Unintended Consequences: the cost of the Government’s Legal Aid Reforms (“the Report”) vindicates what campaigners Action against Medical Accidents (AvMA – the charity for patient safety and justice) have been saying since the proposal, one of a host of controversial cuts contained in the Legal Aid Sentencing and Punishment of Offenders Bill (LASPO), was announced.

The Report shows that the cuts proposed in LASPO will give rise to unbudgeted costs of at least £139M, undermining Ken Clarke’s contribution to the Government’s deficit reduction target.

The specific chapter on Clinical Negligence can be found at pages 65-71.  It shows that knock-on costs for Clinical Negligence alone amount to THREE times the predicted government saving.  A proposed budget saving of £10.5m set against knock-on costs of around £28.5m with a net loss of around £18m. This, will, in most part, be shouldered by the NHS.

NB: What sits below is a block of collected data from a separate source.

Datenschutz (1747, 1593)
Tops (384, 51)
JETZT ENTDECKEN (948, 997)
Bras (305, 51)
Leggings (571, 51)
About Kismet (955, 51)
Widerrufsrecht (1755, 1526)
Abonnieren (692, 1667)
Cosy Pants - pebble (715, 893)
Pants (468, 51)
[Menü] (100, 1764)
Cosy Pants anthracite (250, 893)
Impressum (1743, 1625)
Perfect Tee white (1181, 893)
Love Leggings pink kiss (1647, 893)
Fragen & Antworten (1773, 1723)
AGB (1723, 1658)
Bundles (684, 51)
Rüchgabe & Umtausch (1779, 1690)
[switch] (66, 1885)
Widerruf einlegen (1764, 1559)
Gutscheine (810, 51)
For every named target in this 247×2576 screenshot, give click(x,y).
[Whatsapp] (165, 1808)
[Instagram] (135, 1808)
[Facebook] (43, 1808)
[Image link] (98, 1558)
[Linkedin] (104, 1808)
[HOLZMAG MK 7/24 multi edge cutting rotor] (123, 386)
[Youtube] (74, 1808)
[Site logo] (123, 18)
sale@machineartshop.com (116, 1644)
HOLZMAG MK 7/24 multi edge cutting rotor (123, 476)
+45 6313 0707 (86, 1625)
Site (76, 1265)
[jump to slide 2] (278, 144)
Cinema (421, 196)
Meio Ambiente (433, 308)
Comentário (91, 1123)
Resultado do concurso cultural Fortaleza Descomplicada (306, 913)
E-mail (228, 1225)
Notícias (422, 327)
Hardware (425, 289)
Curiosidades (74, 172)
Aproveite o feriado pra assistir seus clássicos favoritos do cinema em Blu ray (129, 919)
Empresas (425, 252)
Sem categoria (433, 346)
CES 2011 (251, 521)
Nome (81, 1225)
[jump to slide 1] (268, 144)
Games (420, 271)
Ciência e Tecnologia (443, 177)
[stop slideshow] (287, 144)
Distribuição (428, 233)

Unsurprisingly the NHS Litigation Authority itself has already registered opposition to these cuts stating that legal aid is by far the fairest and most economical way to fund these claims; and that Lord Justice Jackson, architect of the Government’s controversial reforms to Conditional Fee Agreements (CFAs or “no win, no fee” agreements), predicated his proposals on there being a system of legal aid still in place. He has said that clinical negligence in particular should remain in scope for legal aid.

Now, the Government faces a rebellion and possible defeat in the Lords unless it drops its plan. Influential Liberal Democrat peers Lord Carlile and Lord Thomas are championing an amendment to keep clinical negligence in scope for legal aid. The Bill is due to be debated on January 10th.

Peter Walsh, Chief Executive of AvMA said:

“Cutting legal aid for clinical negligence is just bonkers whichever way you look at it. Either the Government is being deeply cynical and people injured by clinical negligence simply won’t be able to access justice, or the taxpayer and the NHS will be hit hard at a time it can least afford it. As the Report states, ‘there is certainly no economic justification for these changes’ (para 9.4.5)”.

Walsh continues, “The Report’s findings also validate our decision to launch Judicial Review proceedings in which we contend that the MOJs consultation, culminating in the Response of 21 June 2011, was manifestly flawed.”

One of the Report’s key conclusions highlights ‘the lack of robust data on numerous elements of the Civil justice system’(9.4.5), echoing AvMA’s grave concerns about the evidence the government used or had access to when supplying reasons for its Response. As a result of its findings, the Report importantly insists that ‘the government addresses the Justice Select Committee’s request for a full and proper appraisal of the knock-on costs before these changes are enacted’. (9.4.7)

Walsh concludes, “It is evident and shown in this Report, that the government has failed to prove two of its key assumptions supporting its proposals, these being, that the new regime will result in significant savings or that the potential savings alone justify the proposed changes.”

AvMA point out that there are even further unintended consequences and costs of cutting legal aid for clinical negligence. The patient safety experts are concerned that if people are unable to pursue claims then errors will not come to light and opportunities for improving patient safety missed. This would result in immeasurable human cost as well as huge costs for the NHS. Further, the clinical negligence legal market would be thrown open to non specialist solicitors and claims farmers, with none of the quality control afforded by publicly funded legal aid.